Points à retenir
- Une surprise brésilienne qui secoue l’ogre européen : Fluminense, modeste club sud-américain, élimine l’Inter Milan, un habitué des terrains européens, avec une victoire 2-0. On peut dire que le football réserve parfois des surprises dignes d’un feuilleton d’été.
- Les buts ont été spectaculaires : une tête en trois minutes pour prendre l’avantage, puis une frappe enroulée d’un remplaçant qui fait voler en éclats les dernières illusions de l’Inter. La stratégie du “coup de génie” semble toujours faire mouche à l’heure du football à court terme.
- Malgré les tentatives de Lautaro Martinez et ses occasions frénétiques, la défense brésilienne a résisté, laissant Inter sans solution concrète. Le suspense est resté intact jusqu’au sifflet final, même si le score ne laissait pas place à l’ambiguïté.

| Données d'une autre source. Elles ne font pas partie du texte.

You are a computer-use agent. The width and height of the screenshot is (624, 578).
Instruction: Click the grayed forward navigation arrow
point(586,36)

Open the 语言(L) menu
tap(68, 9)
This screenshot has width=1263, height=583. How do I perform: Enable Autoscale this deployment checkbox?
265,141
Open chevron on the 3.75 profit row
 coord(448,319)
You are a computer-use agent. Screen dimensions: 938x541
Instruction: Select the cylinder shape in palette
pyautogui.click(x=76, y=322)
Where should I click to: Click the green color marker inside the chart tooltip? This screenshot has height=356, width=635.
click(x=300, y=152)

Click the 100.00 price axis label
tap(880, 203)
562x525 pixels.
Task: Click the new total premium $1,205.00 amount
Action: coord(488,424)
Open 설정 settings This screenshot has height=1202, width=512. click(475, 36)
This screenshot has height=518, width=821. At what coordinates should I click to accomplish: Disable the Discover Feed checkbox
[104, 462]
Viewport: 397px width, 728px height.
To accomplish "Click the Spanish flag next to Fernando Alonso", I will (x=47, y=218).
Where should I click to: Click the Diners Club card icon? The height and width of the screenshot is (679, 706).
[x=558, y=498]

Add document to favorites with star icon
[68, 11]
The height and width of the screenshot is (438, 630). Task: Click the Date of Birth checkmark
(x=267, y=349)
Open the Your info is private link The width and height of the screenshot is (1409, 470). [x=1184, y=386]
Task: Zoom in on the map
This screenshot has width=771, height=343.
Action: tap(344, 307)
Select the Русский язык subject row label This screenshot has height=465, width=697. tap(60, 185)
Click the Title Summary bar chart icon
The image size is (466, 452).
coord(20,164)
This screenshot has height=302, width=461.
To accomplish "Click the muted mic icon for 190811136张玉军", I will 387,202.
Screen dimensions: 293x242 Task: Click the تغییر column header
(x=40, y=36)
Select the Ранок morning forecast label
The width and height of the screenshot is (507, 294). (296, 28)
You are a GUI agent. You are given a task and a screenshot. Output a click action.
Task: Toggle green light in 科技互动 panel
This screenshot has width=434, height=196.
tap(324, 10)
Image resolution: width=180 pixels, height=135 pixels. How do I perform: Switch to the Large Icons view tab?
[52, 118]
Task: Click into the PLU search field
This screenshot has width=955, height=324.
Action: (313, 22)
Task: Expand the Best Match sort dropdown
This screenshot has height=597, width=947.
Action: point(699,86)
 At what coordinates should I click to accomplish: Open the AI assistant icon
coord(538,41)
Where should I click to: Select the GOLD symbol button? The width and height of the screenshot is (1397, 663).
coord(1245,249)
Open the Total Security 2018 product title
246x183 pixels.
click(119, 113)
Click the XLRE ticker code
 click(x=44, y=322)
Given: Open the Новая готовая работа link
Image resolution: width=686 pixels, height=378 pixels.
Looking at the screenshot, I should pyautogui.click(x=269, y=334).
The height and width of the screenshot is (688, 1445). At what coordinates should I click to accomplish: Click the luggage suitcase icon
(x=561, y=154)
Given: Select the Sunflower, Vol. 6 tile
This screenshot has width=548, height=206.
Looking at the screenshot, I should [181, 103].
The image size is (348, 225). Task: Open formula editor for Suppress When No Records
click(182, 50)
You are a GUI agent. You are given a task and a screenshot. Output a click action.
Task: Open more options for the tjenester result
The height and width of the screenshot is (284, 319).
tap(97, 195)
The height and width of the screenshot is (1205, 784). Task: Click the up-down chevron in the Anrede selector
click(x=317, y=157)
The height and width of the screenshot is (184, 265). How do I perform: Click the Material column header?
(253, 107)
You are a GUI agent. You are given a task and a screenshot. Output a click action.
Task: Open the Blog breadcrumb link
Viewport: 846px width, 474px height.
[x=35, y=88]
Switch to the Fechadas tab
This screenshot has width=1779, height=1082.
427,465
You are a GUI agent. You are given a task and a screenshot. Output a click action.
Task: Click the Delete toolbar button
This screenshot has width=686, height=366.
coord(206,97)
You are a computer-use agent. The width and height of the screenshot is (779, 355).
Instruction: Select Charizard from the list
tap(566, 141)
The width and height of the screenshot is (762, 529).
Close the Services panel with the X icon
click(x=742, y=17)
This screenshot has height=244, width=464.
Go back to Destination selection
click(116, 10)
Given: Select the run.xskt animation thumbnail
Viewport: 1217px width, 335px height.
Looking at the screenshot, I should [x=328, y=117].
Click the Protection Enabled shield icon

- Un stade presque vide, ce qui montre peut-être que le public n’a pas encore tout compris, ou que l’affluence n’a pas été à la hauteur — 20 030 spectateurs pour la dernière sortie dans cet amphithéâtre aux capacités beaucoup plus généreuses.
- Qualifié pour les quarts, Fluminense retrouvera un autre représentant brésilien, Palmeiras, en espérant peut-être que cette tradition sud-américaine s’installe dans cette compétition mondiale improvisée. Leur match contre Al-Hilal, récent conquérant de Man City, pourrait bien donner lieu à un autre conte de fées… ou pas.
Et si, finalement, cette Coupe du Monde des clubs n’était qu’un vaste théâtre où les géants européens peinent à se réveiller face aux modestes mais tenaces clubs du Sud ? Tout en se demandant si le football cette année a décidé de déjouer tous nos pronostics, il ne reste plus qu’à regarder les prochains épisodes, tout en se demandant si notre foi en la grandeur européenne n’est pas en train de devenir un peu naïve, comme un vieux feuilleton qui tourne en boucle.